Jika sekarang hanya jualan pulsa, besoknya mereka akan menjual aksesori bahkan telepon seluler (ponsel) yang tentu dipasok oleh Tiphone Mobile. Dengan berkembangnya bisnis mereka, tentu akan berdampak positif pada pendapatan kami.
Agar reseller berkembang, saya memanfaatkan kedekatan Tiphone Mobile pada perbankan. Kami berikan rekomendasi ke bank, reseller mana saja yang berperilaku dan berkinerja baik. Bank pun terbantu mengindentifikasi debitur sebelum memberikan pinjaman.
Strategi lainnya, saya berusaha meningkatkan kinerja perusahaan ini dengan memperkuat ekosistem bisnis.

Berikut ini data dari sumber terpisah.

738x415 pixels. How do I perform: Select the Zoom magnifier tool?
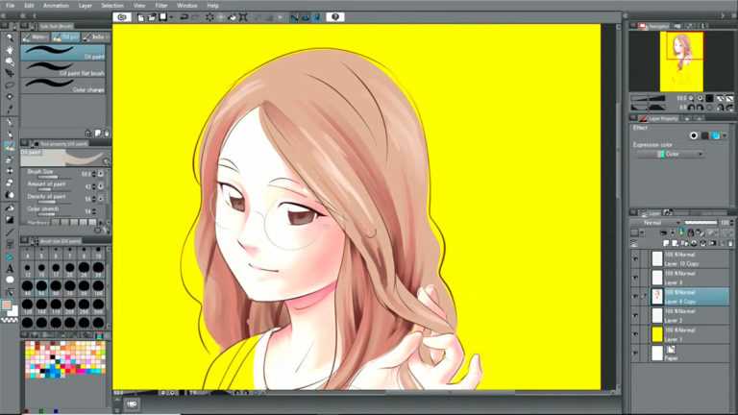point(10,36)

Tiphone Mobile juga merupakan distributor resmi dan terbesar dari PT Telkomsel.
Tapi, untuk bisa berkomunikasi, masyarakat tidak hanya butuh pulsa, mereka juga butuh ponsel. Nah, kami berusaha untuk menjadi distributor beberapa merek yang dianggap punya nama dan banyak peminatnya di Indonesia.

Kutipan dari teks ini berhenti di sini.